Obama Signs Order to Improve Security of US Business Networks
President Barack Obama signed a White House cyber-security executive order, which is the most comprehensive plan to confront electronic attacks on computer networks in the US. It was the result of the alarming number of industrial espionage in the past year that analysts blame on China.
Senior administration officials described the order as a down payment on future legislation. It calls for the development of voluntary standards to protect the computer systems and networks that run the nation’s vital infrastructure.
The order also directs US defense and intelligence agencies to share classified threat information with those companies that considered important to the US economy. These include companies from the power, banking and transportation industries.
The executive order has been in the drawing board for months and is the result of difficult negotiations with private sector companies that were against any increased government regulation. The plan is symbolic and has several questions left unanswered.
According to the new executive order, the National Institute of Standards and Technology has a year to create a package of voluntary standards and procedures that will help companies address various cyber-security risks. The package must have flexible, performance-based and cost effective steps that vital infrastructure companies can identify the risks to their systems and networks and the ways they manage the risks.
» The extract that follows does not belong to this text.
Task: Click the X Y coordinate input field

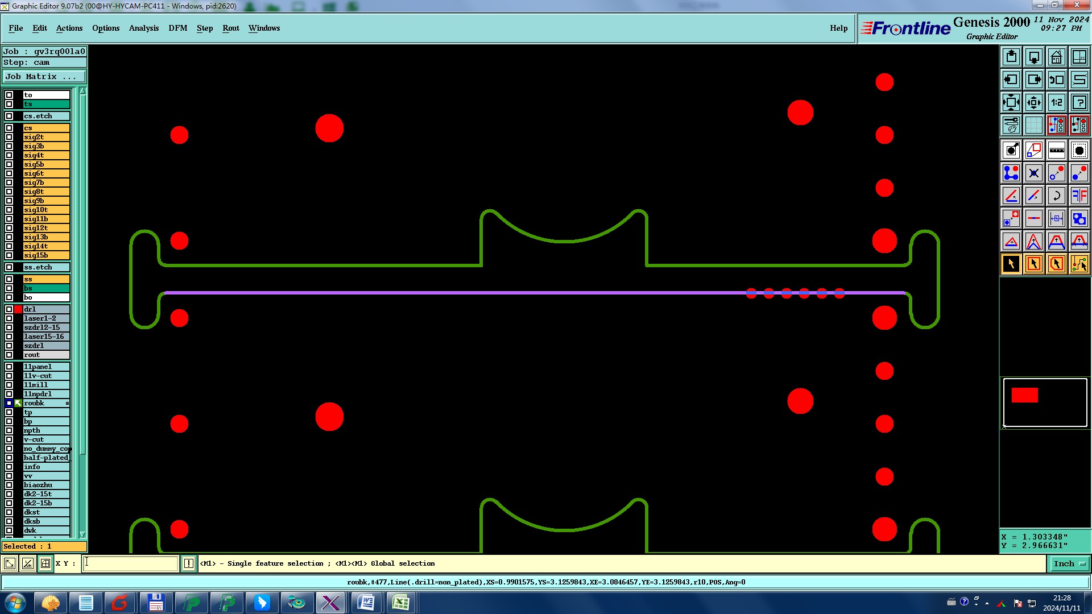Action: 131,563
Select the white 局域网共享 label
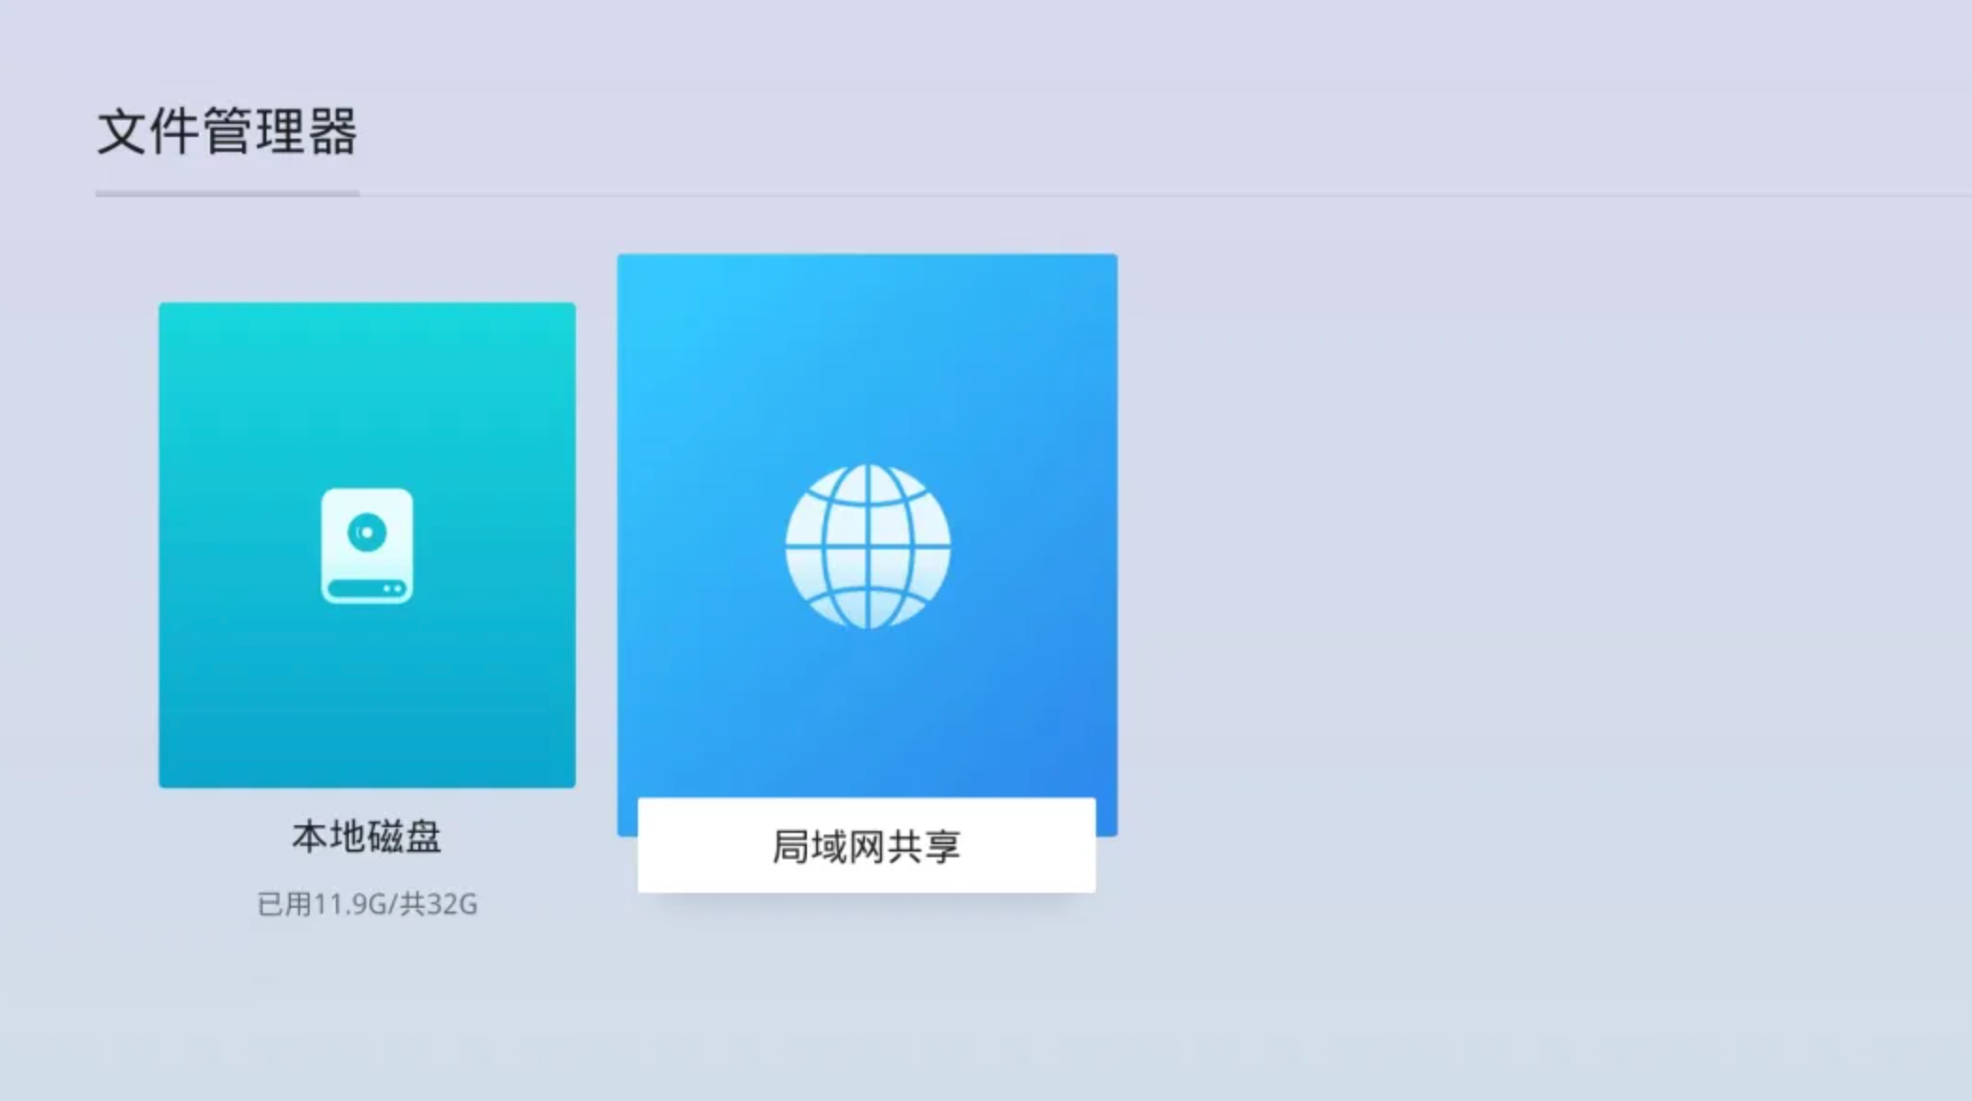The width and height of the screenshot is (1972, 1101). 866,846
Officials should also come up with incentives the government can implement to encourage companies to meet the standards. Pentagon will have four months to recommend whether the standards should be considered when it makes contracting decisions.
The White House has to work with the existing laws when it came out with the executive order. The order calls for agencies to review their present regulations to find out if the rules have addressed cyber-security risks.
For the past three years, Congress has been struggling to reach an agreement on cyber-security legislation. President Obama made the order as a stopgap measure with the hope that the lawmakers pass a bill this year.